Microdiscectomy and Minimally Invasive Discectomy Using a Tubular Retractor System for Lumbar Disc Herniation: A Comparative Study
Microdiscectomy and Minimally Invasive Discectomy Using a Tubular Retractor System for Lumbar Disc Herniation: A Comparative Study
Keywords:
Lumbar disc herniation, tubular retractors, durotomy, microdiscectomy, minimally invasive discectomyAbstract
Objective: The findings of clinical research comparing microdiscectomy and a minimally invasive approach are ambiguous or inconsistent. Therefore, we compared the two interventions in terms of their clinical, radiological, and functional outcomes for lumbar disc herniation.

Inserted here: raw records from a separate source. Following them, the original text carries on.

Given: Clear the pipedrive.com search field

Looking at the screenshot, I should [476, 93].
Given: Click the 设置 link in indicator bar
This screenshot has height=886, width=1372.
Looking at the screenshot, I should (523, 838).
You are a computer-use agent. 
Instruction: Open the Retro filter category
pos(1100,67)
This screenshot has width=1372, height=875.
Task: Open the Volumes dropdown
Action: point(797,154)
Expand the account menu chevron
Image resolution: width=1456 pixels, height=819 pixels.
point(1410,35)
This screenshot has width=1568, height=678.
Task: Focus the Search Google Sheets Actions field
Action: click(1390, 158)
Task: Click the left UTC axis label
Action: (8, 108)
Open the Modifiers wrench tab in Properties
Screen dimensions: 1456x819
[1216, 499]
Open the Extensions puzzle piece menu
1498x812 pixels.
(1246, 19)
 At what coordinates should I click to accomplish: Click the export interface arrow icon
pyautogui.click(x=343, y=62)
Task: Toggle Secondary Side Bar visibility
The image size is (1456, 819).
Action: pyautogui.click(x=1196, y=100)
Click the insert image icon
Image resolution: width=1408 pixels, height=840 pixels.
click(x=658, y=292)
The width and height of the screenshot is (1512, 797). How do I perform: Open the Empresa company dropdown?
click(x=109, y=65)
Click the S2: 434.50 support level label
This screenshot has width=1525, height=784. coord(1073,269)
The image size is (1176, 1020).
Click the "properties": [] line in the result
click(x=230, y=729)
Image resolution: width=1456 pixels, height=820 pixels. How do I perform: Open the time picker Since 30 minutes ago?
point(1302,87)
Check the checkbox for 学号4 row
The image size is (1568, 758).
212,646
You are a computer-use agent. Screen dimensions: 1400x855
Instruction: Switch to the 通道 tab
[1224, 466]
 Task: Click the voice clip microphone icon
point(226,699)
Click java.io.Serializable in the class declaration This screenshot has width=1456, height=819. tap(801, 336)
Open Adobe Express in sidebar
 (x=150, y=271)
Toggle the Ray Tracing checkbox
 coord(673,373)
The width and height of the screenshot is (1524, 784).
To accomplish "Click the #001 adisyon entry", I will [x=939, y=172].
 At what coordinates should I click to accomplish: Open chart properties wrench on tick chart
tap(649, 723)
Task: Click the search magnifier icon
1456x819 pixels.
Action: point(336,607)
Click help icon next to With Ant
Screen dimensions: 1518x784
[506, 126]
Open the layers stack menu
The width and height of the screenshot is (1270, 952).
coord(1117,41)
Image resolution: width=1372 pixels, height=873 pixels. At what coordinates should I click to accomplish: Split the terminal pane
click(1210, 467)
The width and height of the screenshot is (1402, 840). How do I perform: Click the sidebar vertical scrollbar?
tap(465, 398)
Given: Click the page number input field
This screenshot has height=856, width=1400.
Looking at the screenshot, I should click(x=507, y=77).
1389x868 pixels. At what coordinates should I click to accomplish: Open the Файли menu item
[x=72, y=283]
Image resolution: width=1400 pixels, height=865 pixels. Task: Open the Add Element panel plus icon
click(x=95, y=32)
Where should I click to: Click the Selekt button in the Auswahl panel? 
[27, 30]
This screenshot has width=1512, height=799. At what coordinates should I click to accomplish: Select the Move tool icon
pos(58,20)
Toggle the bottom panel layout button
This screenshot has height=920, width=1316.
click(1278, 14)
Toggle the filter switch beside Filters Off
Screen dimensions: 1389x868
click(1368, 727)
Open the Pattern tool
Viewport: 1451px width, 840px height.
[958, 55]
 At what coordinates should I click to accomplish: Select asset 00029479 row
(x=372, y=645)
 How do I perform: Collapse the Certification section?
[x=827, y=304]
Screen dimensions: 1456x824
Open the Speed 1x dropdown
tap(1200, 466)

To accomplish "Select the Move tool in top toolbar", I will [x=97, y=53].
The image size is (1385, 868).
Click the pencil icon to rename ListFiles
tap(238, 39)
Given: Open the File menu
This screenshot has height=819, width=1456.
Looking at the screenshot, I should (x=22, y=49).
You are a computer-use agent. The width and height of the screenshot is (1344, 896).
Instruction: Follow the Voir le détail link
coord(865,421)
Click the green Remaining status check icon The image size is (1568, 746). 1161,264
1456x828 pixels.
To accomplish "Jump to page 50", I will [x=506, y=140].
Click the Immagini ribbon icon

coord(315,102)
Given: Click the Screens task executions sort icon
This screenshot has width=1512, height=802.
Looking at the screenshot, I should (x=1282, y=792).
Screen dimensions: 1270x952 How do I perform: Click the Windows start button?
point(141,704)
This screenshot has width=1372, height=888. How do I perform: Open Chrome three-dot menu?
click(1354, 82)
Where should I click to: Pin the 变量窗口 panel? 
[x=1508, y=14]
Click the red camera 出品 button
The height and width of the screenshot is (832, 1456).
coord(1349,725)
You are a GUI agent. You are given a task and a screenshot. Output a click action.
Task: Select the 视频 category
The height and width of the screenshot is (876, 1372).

Methods: Seventy-eight patients who underwent microdiscectomy and minimally invasive discectomy (MID) using tubular retractors at a single level were prospectively followed up. The visual analogue scale (VAS) was used to assess the intensity of radicular pain. Clinical evaluation involved the straight leg raising test and the assessment of motor and sensory functions. We used the Oswestry Disability Index to assess functional outcomes. Instability was assessed by measuring the angular rotation and sagittal translation in dynamic lateral radiographs. The approaches were compared in terms of the length of incision, surgical duration, blood loss, length of hospitalization, and complications.
Results: The most commonly herniated disc was L4-L5. VAS significantly (p=0.0001) improved with MID using tubular retractors than with microdiscectomy in one month. The incision length required was significantly (p=0.05) smaller and the intraoperative blood loss was lesser for MID than for microdiscectomy. There was no spinal instability in either group at the end of the final follow-up. Although there was no significant difference in the clinical outcome, the functional outcome improved in both groups at the 1-year follow-up, and the incidence of postoperative complications was similar between the groups.
Conclusion: Microdiscectomy and MID are comparable procedures with comparable results, with a tendency for higher intraoperative complications in MID.